ARSCLIST February 2021

Subject:

Re: [EXTERNAL] Re: [ARSCLIST] Speeds

From:

John Haley <[log in to unmask]>

Reply-To:

Association for Recorded Sound Discussion List <[log in to unmask]>

Date:

Tue, 9 Feb 2021 12:28:29 -0500

Content-Type:

text/plain

Parts/Attachments:

Parts/Attachments

text/plain (161 lines)

You have to check the pitch of every old recording.  There is no other
way.  There are even plenty of LPs that were produced at an inexact speed.
The same is definitely true for tapes of all kinds as well, including
certainly master tapes.  And it seems like most cassette machines were
inaccurate as to speed.

The easy way to check pitch is just check it against an electronic
keyboard, or if you don't have one, a piano that is in tune.  A = 440 is
generally reliable for most non-classical music.  With classical
recordings, sometimes you need to research prevailing tunings for the
location where the recording was made.  E.g., London orchestras have
historically been 440, but Vienna is 442 or 443 (pianos in Vienna are tuned
to 442).  The electronic keyboard I use allows me to reset A, so it is easy
to adjust.  American orchestras vary, and 440 is not uniform.

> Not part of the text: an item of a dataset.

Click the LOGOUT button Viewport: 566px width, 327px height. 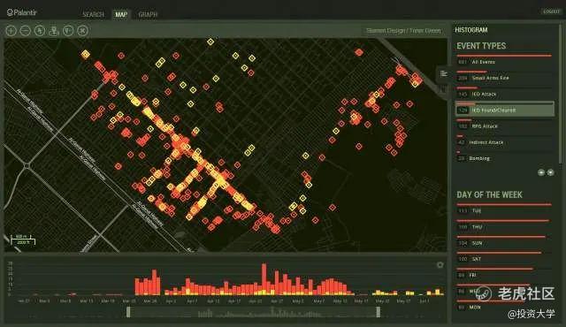[551, 11]
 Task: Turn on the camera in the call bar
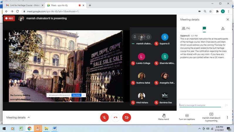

As for transpositions, they will generally be up or down a half step, more
rarely a whole step (operatic tenors are where most whole step
transpositions are more common, especially caught in live performance).
Very few classical singers would or do transpose upward for vocal comfort.
I can only think of Battistini.

Moving a half step up or down (in error)  drastically changes the sound of
a human singing voice.  For familiar voices, it is fairly easy to be
suspicious when the voice doesn't sound "right."

Gary's point about keys of brass and wind instruments is sometimes a good
clue.  Also, occasionally open strings on bowed string instruments are good
clues.  Dance tempos in pop music recorded for dancing (a huge number), can
also be clues.  E.g., a foxtrot or tango that is too fast is really awkward
to dance to, and most bands who regularly play(ed) for dance crowds
understand/understood this.  Likewise rumba.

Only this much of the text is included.